Work request: Every record should be copied exactly, and the images omitted.

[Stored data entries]

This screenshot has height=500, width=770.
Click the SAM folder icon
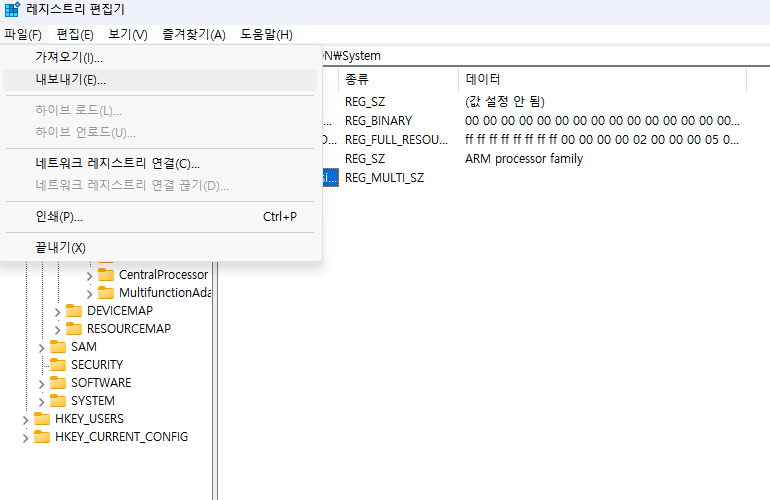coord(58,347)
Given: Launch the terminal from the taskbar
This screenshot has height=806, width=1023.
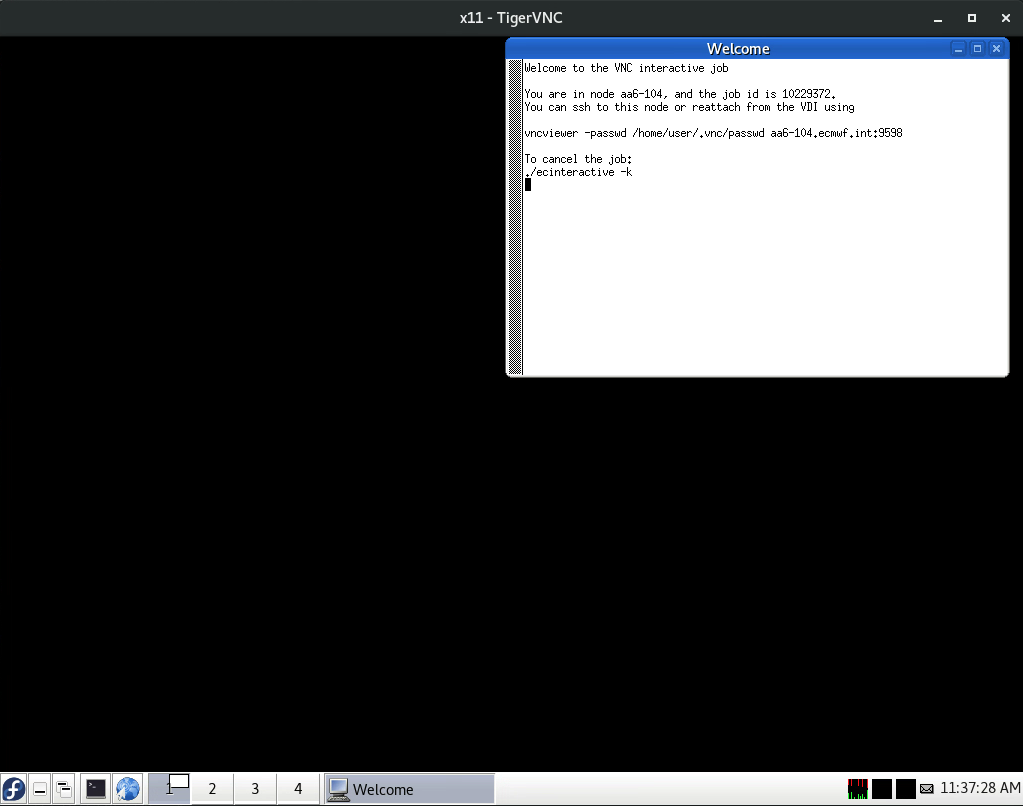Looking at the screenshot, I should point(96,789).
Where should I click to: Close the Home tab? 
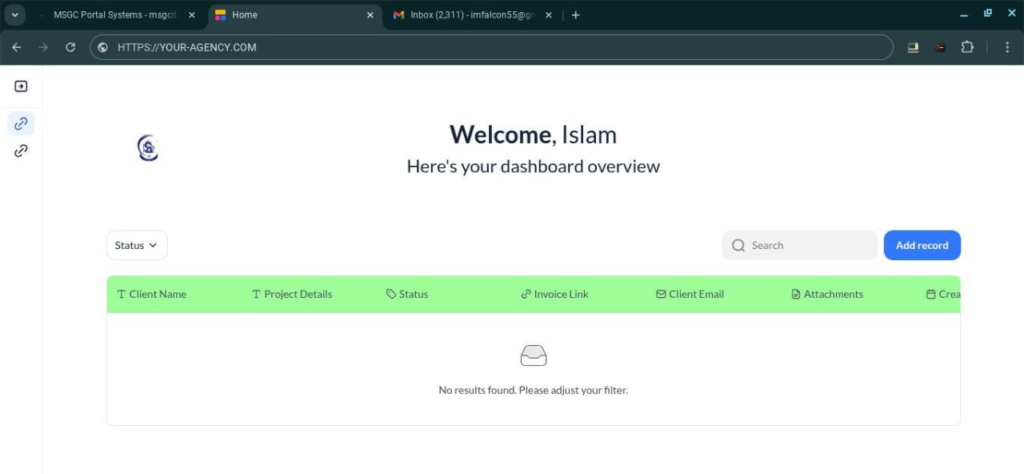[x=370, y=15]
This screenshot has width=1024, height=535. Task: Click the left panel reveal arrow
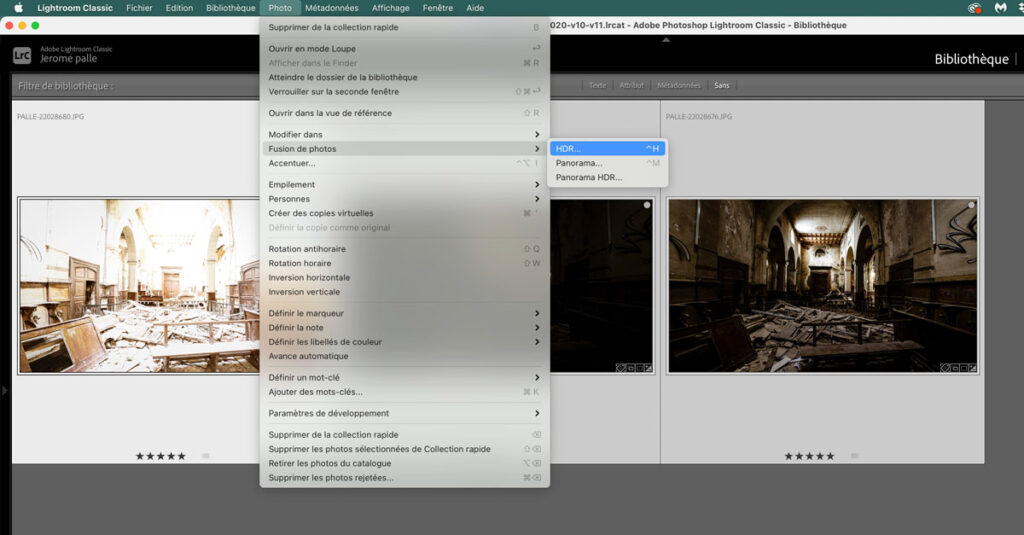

Answer for this exercise:
This screenshot has height=500, width=770.
Click the SAM folder icon
coord(58,347)
Given: Launch the terminal from the taskbar
This screenshot has height=806, width=1023.
Looking at the screenshot, I should point(96,789).
Where should I click to: Close the Home tab? 
[x=370, y=15]
This screenshot has width=1024, height=535. Task: Click the left panel reveal arrow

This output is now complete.